Enzymatic production of a suite of human milk oligosaccharides directly in milk.

Human milk oligosaccharides (HMOs) denote specific glycans in human breast milk. They function as prebiotics, immune modulating, and antimicrobial agents in the gut of breastfed infants, and certain HMOs even promote the cognitive development of the baby. HMOs are virtually absent in cow's milk and hence in infant formula, which provides a huge incentive for identifying ways in which HMOs can be produced to improve infant formulas. Here, we show that different sialylated and fucosylated HMOs can be generated in cow's milk via different simultaneous enzymatic transglycosylation reactions catalyzed by an engineered sialidase (EC 3.2.1.18, from Trypanosoma rangeli) and an 1,2-α-L-fucosidase (EC 3.2.1.63, from Tannerella forsinthia) acting on the lactose in the milk and on casein glycomacropeptide, two types of commercially available HMOs, i.e. 2'-fucosyllactose and lacto-N-neotetraose, added to the milk. We also outline the details of the individual reactions in aqueous systems, demonstrate that the enzymatic reactions can be accomplished at 5 °C, and validate the products formed by LC-MS and NMR analysis. Enzymatic production of HMOs directly in milk provides opportunities for enriching milk and infant formulas and extends the use of enzymatic transglycosylation reactions to synthesis of HMOs in milk and eventually in other beverages.

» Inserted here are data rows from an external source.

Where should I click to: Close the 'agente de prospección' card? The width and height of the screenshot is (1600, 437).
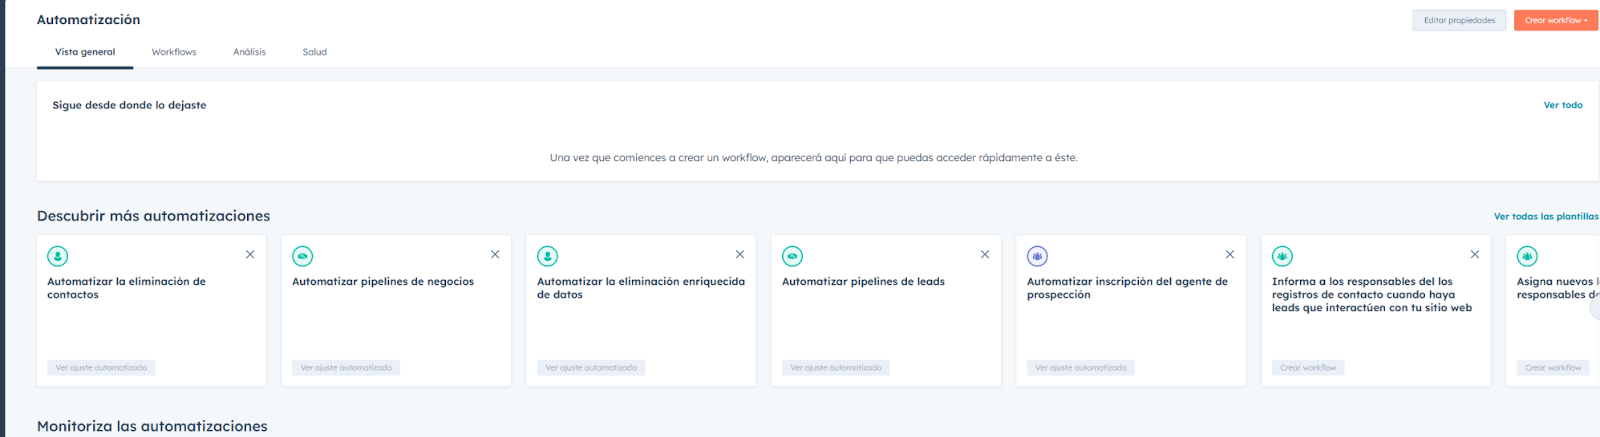1230,255
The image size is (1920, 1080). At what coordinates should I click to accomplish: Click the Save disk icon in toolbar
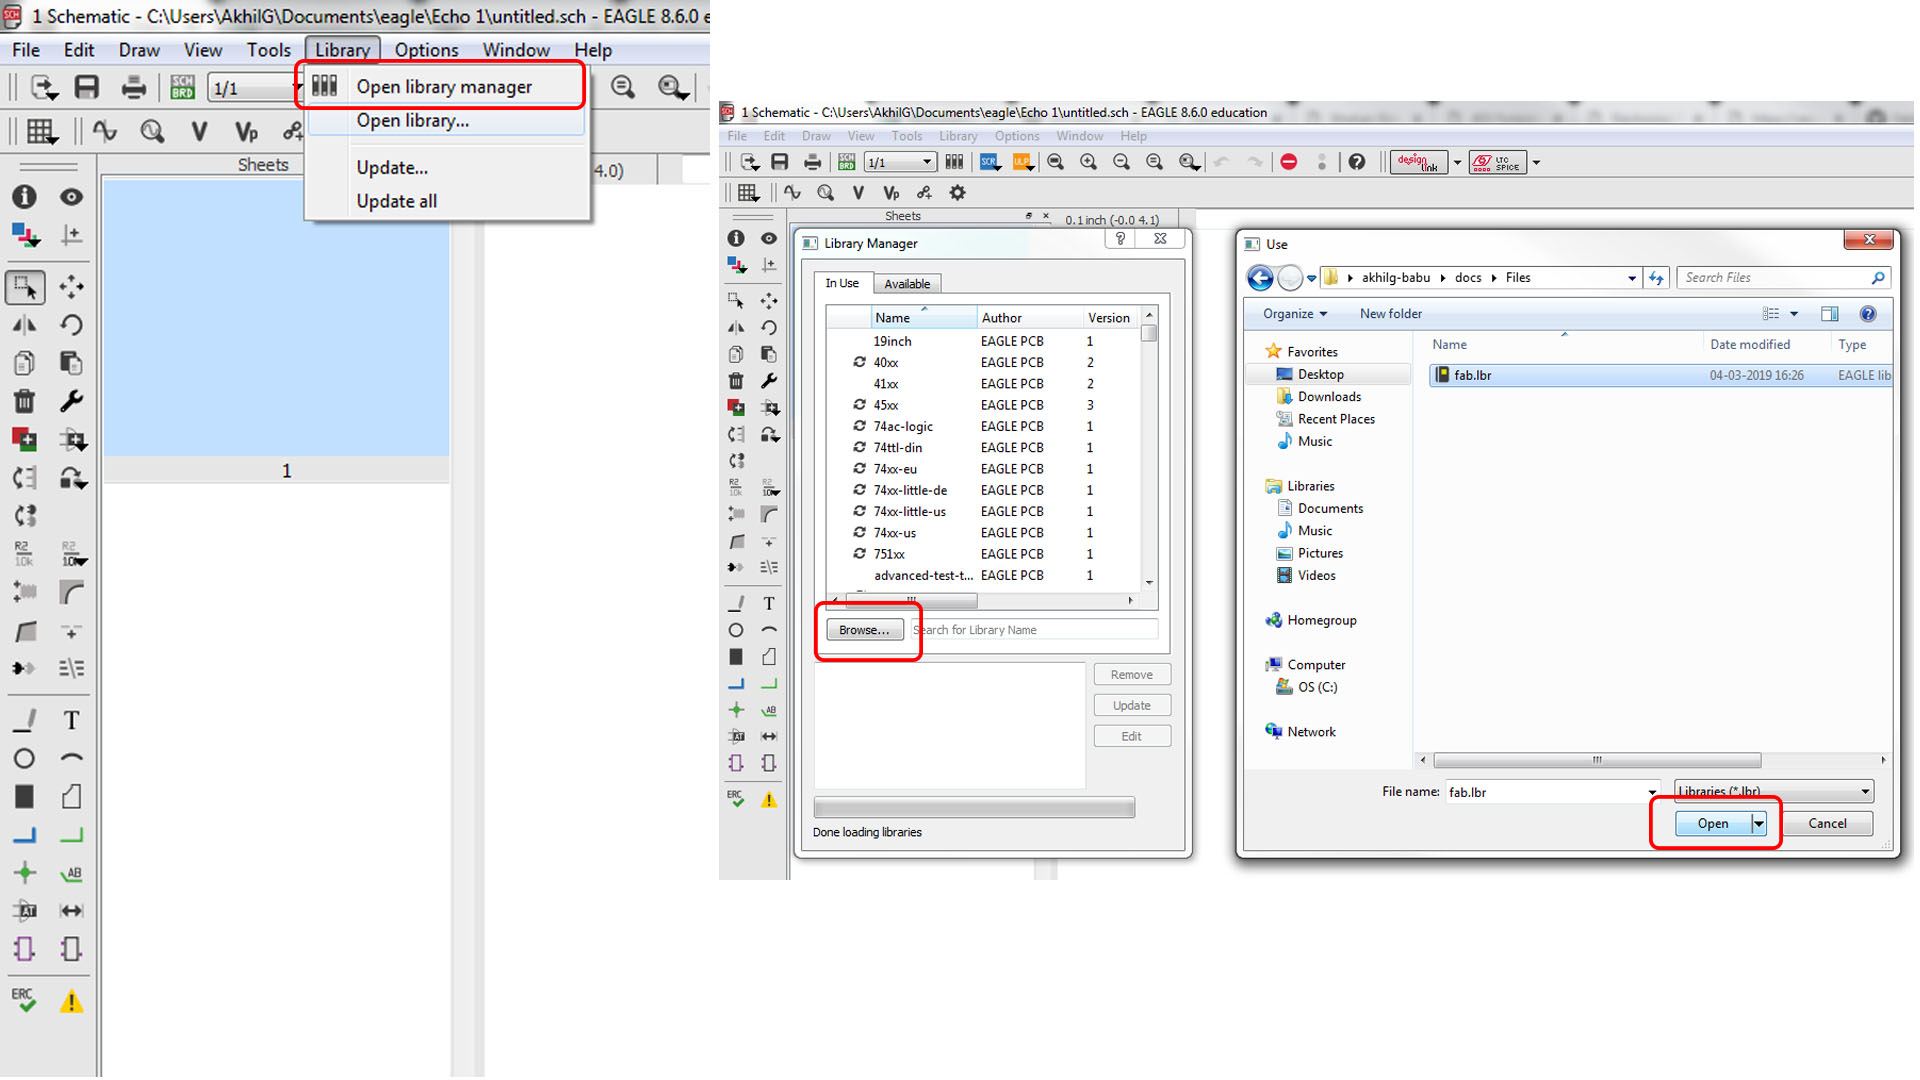pyautogui.click(x=87, y=88)
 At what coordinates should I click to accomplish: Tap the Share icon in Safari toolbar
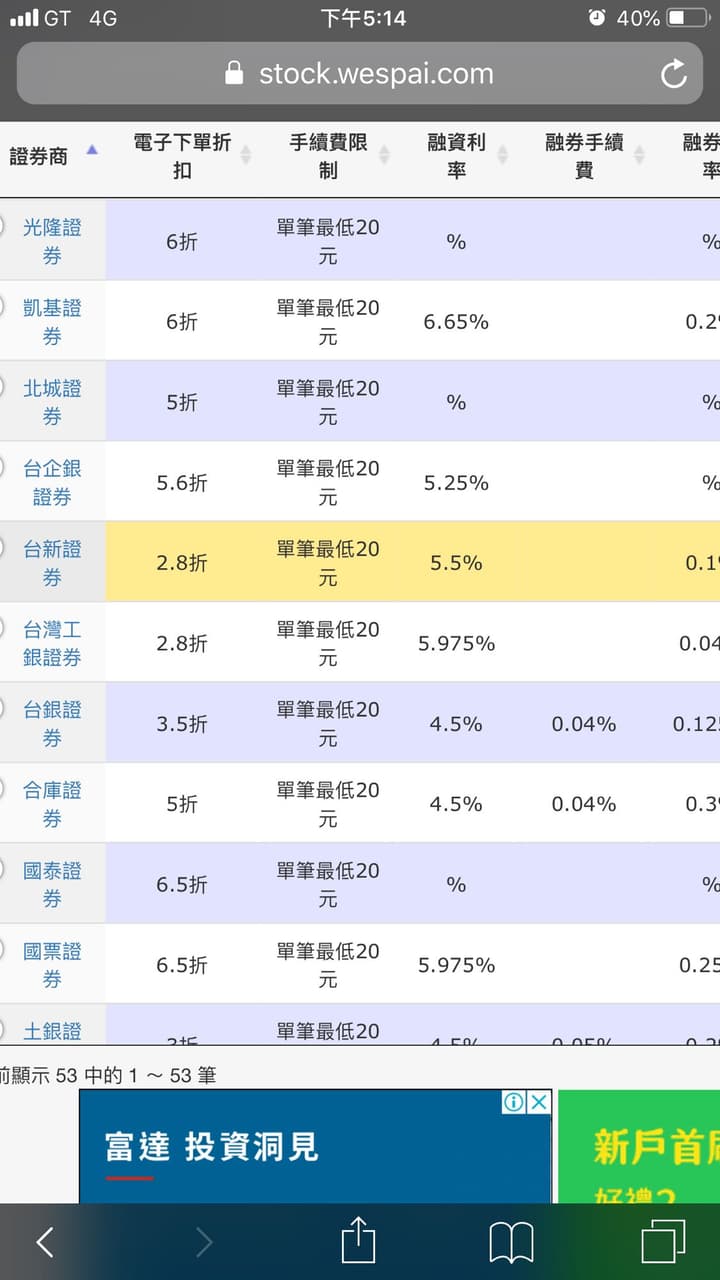(359, 1240)
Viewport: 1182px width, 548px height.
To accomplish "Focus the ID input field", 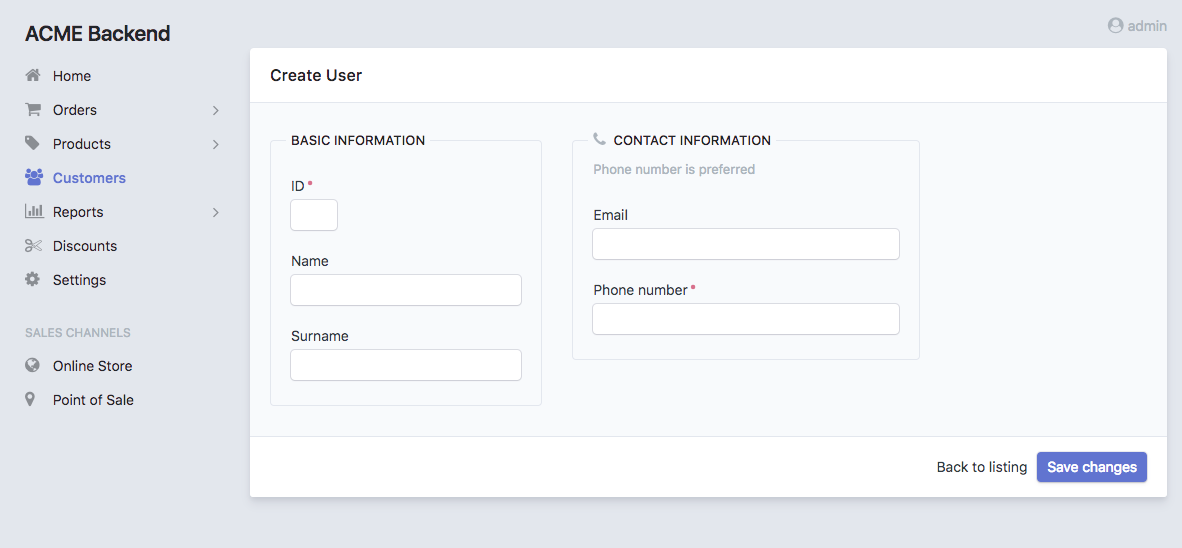I will tap(314, 215).
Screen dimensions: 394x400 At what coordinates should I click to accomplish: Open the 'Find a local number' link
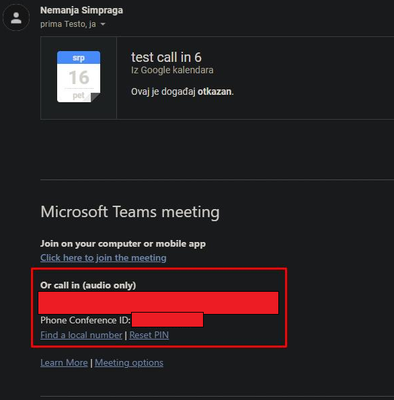click(81, 335)
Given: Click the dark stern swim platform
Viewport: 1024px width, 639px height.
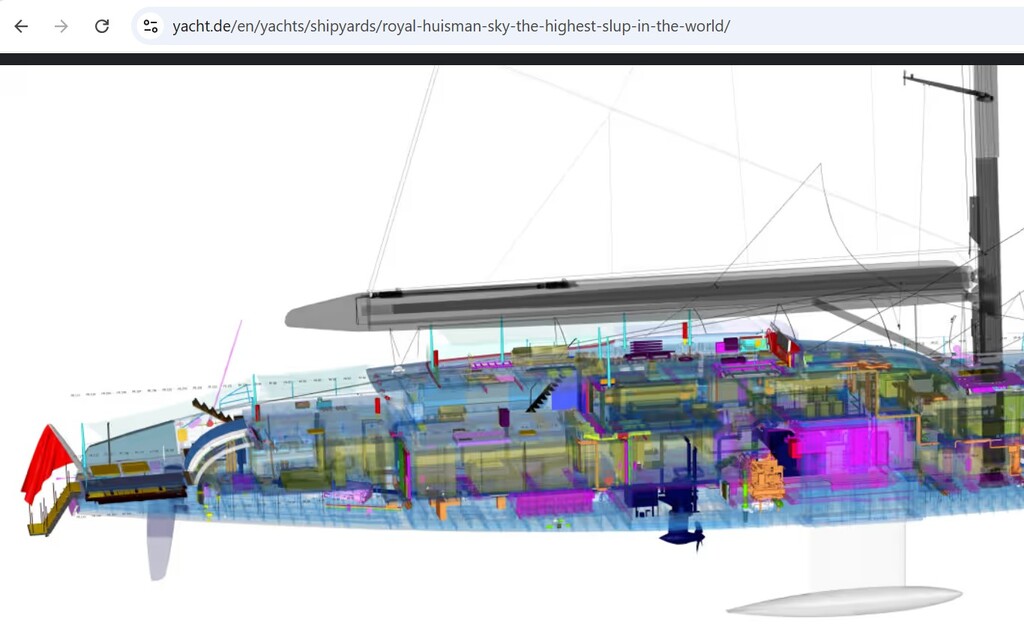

Enzymatic production of 3'-sialyllactose in milk.

Human milk oligosaccharides (HMOs) are lactose-based glycan molecules present in human breast milk. HMOs are essentially not present in cow's milk and hence not naturally available in infant formulas. HMOs possess several health and developmentally beneficial properties, and the sialylated HMOs are thought to play a particularly important role for infant brain development. Enzymatic transsialylation directly in cow's milk, involving enzyme catalyzed transfer of sialic acid from a sialic acid donor to an acceptor, is a novel route for producing sialylated HMOs for e.g. infant formulas. The transsialidase (EC 2.4.1.-) of Trypanosoma cruzi is linked to trypanosomatid pathogenicity, but certain hydrolytic sialidases (neuraminidases), EC 3.2.1.18, from non-pathogenic organisms, can actually catalyze transsialylation. Here, we report enzymatic production of the HMO compound 3'-sialyllactose directly in cow's milk using engineeredsialidases, Tr15 and Tr16, originating from the nonpathogenic Trypanosoma rangeli. Both Tr15 and Tr16 readily catalyzed transsialylation in milk at 5 °C-40 °C using κ(kappa)-casein glycomacropeptide (cGMP) as sialyl donor substrate. Tr15 was the most efficient as this enzyme produced 1160 mg/L (1.8 mM) 3'-sialyllactose in whole milk during 10 min of reaction at 5 °C. The activation energy values, Ea, of the enzymatic transsialylation reactions were similar in milk and in buffer solutions containing cGMP and lactose. The Ea of the Tr15 catalyzed transialylation reaction in milk was 16.5 kJ/mol, which was three times lower than the Ea of Tr16 (66 kJ/mol) and of T. cruzi transsialidase (50 kJ/mol), corroborating that Tr15 was the fastest of the three enzymes and a promising candidate for potential industrial production of 3'-sialyllactose in milk. 3'sialyllactose was stable during pasteurization (30 min. at 62.5 °C) and freeze-drying.